Wenn du deine Figur vor eine schwere Entscheidung stellst und sie handeln lassen musst – dann lernst du etwas darüber, wie Entscheidungen funktionieren, was es bedeutet, Verantwortung zu übernehmen.
Wenn du deiner Figur echte Fallhöhe gibst, echtes Risiko, echte Konsequenzen – dann übst du, mit Unsicherheit umzugehen.
Schreiben kann dich wachsen lassen.
Und wer wächst, schreibt andere Geschichten.
Mein Wunsch
Ich wünsche mir, dass die Autoren, mit denen ich arbeite, nicht nur bessere Bücher schreiben.

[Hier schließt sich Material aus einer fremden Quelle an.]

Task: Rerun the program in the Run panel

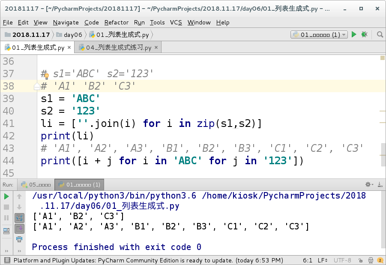Action: [6, 196]
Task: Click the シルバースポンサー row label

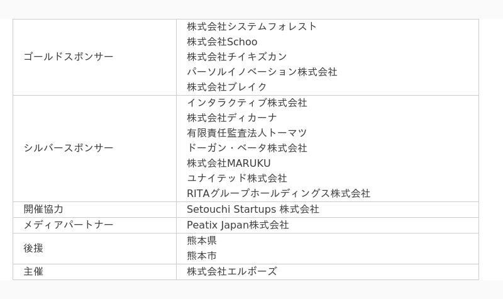Action: tap(69, 148)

Ich wünsche mir, dass Schreiben für sie zu einem Weg wird – zu mehr Klarheit über sich selbst, zu mehr Mut, auch die unbequemen Fragen zu stellen. Ich wünsche mir, dass sie entdecken, wie viel Kraft darin liegt, ehrlich hinzuschauen – auf die eigenen Träume, Ängste, Widersprüche.
Weil die besten Geschichten genau dort entstehen.
Nicht nur in der Theorie über Drei-Akt-Strukturen und Heldenreisen. Sondern in dem Moment, wo wir bereit sind, wirklich ehrlich zu sein – mit uns selbst und auf der Seite.